The problem with income inequality is not CEO pay — it's everybody else's, Jim Cramer says
CNBC's Jim Cramer on Monday voiced his support for both large pay packages for CEOs and addressing income inequality in America.
The "Mad Money" host likened the process of recruiting and retaining the cream-of-the-crop chief executives to the way that sporting organizations land elite players — demand bids their price tags higher.
"The way I see it, you need to look at CEOs like they're great athletes. Any major bank in the world would happily top Jamie's pay package if they thought they could lure him away," the "Mad Money" host said, noting that the bank's stock has increased about 365% since Dimon assumed the role in 2005. "If he were a free agent, he'd be making a heck of a lot more than he's making now."
The comments come one day after Dimon was questioned in a "60 Minutes" interview that aired Sunday about his 2018 $31 million compensation as head of the bank and amid fiery debates about growing income inequality in America.
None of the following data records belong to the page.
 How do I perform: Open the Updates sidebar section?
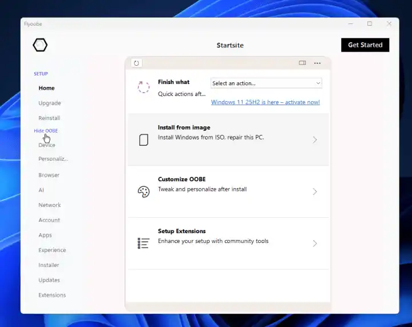[x=49, y=280]
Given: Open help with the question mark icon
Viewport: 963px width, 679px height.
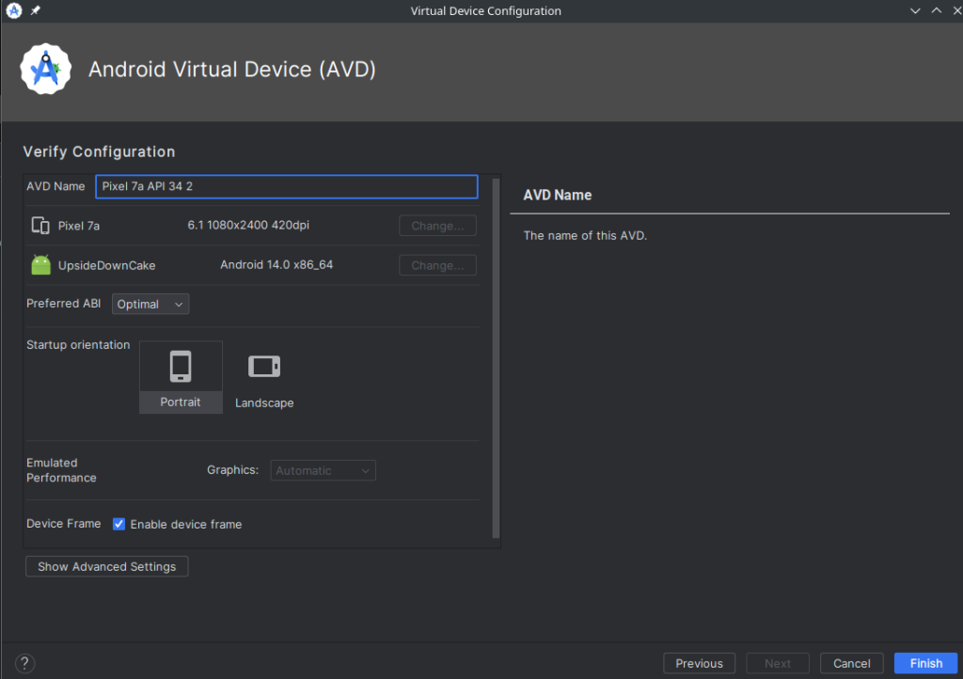Looking at the screenshot, I should (25, 663).
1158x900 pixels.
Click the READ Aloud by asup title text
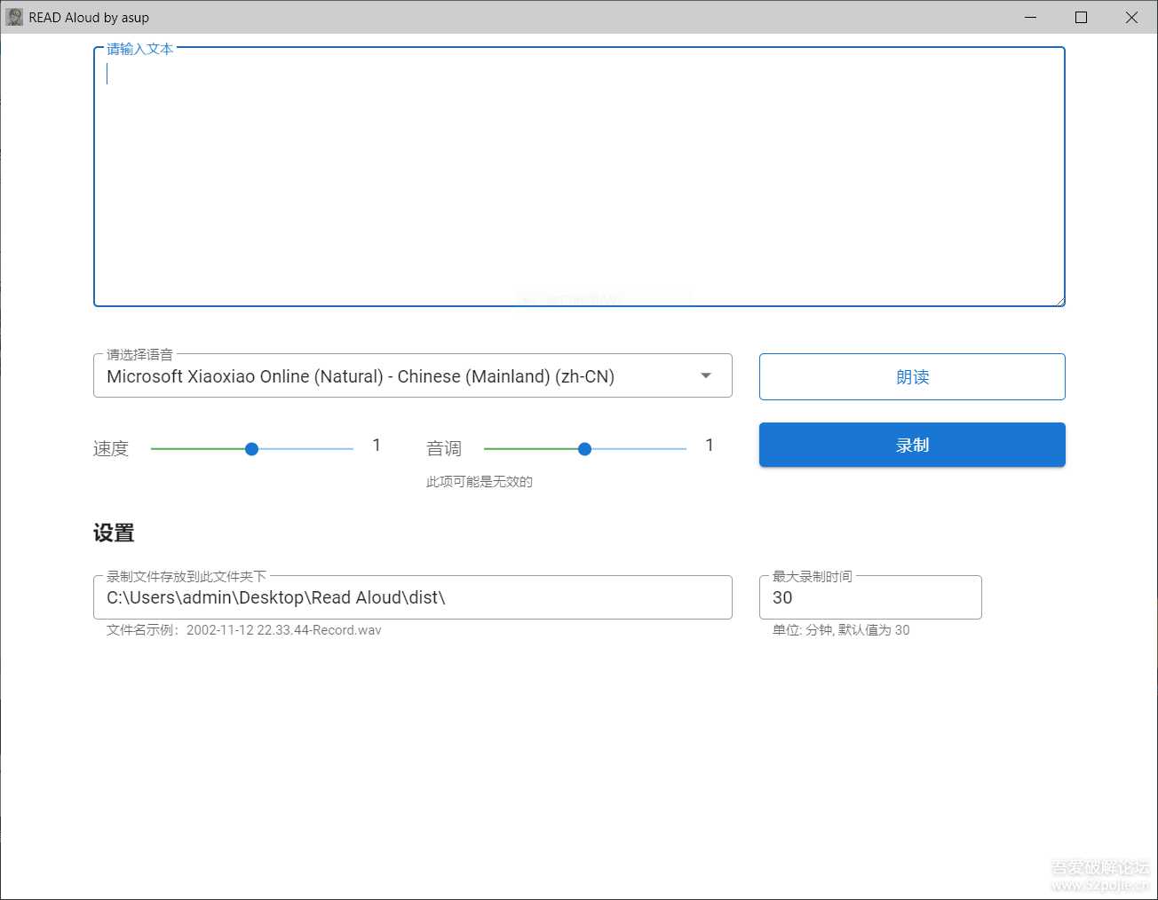pyautogui.click(x=88, y=17)
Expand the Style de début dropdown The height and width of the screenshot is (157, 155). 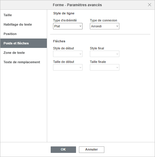(68, 54)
Cramer suggested that anyone opposed to the big paychecks that Dimon and other notable CEOs receive should take it up with the respective companies' boards, who solicit outside help to put together the best pay and bonuses for leaders.
The host went on to acknowledge that swelling gap between haves and have nots helped catapult Sen. Elizabeth Warren to frontrunner status in the Democratic primary. Warren, the senator from Massachusetts, is pushing a headline-grabbing "two cents" wealth tax plan that a growing cohort of billionaires is speaking out against.
Her fellow progressive opponent Sen. Bernie Sanders is pushing his own version of a wealth tax. Warren, Sanders and the moderate former Vice President Joe Biden are the three leading candidates seeking the Democratic nomination to take on President Donald Trump in the November 2020 General Election.
CEO aggregate compensation has surged more than 1,000% in the past four decades and, comparatively, clocks in at about 278 times the average worker's salary.
"Income inequality is a real problem in this country … but the problem is not CEO pay. I think it might be everybody else's pay," Cramer said. "I don't know the right answer ... but I do think that there are better approaches that don't upend our system of free enterprise, which the last I looked is a heck of a lot better than every other country's set up."
Disclosure: Cramer's charitable trust owns shares of J. P. Morgan Chase.